Pathology and Molecular Results

Sections of the temporal lobe biopsy material showed fragments of a markedly hypercellular tumor infiltrating background brain parenchyma (Figure 3A). The tumor cells showed marked anisonucleosis, scant associated cytoplasm, and nuclear hyperchromasia without prominent nucleoli (Figure 3B). Mitotic activity was high at 12 mitotic figures per mm2. Necrosis and microvascular proliferation were not identified. Immunohistochemical stains showed tumor-associated glial fibrillary processes with GFAP (Figure 3C). OLIG2 was negative in nearly all tumor cells and highlighted background/entrapped oligodendroglial cells. Immunostains for IDH1 R132H and H3 K27M (p.K28M) mutant proteins were negative. ATRX protein was retained, and p53 immunoreactivity was limited to scattered tumor cells only. INI1 and BRG1 protein immunoreactivities were intact. EZHIP protein was not over-expressed.
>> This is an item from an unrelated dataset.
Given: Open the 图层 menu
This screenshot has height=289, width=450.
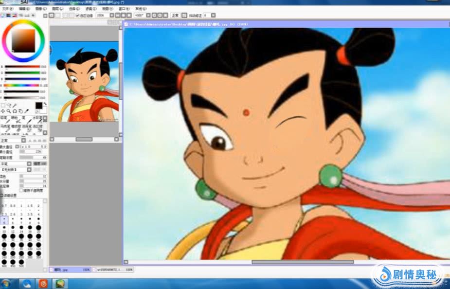Looking at the screenshot, I should [56, 9].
An immunostain for trimethylated H3 lysine 27 (H3K27me3) showed a non-specific mosaic pattern of loss in tumor cells (Figure 3D). Overall, the histological and immunophenotypic features corresponded to a diffusely infiltrative high-grade central nervous system tumor, with differential including genetically and/or epigenetically defined types and subtypes of adult-type and pediatric-type diffuse high-grade glioma.

Figure 3.

Figure 3.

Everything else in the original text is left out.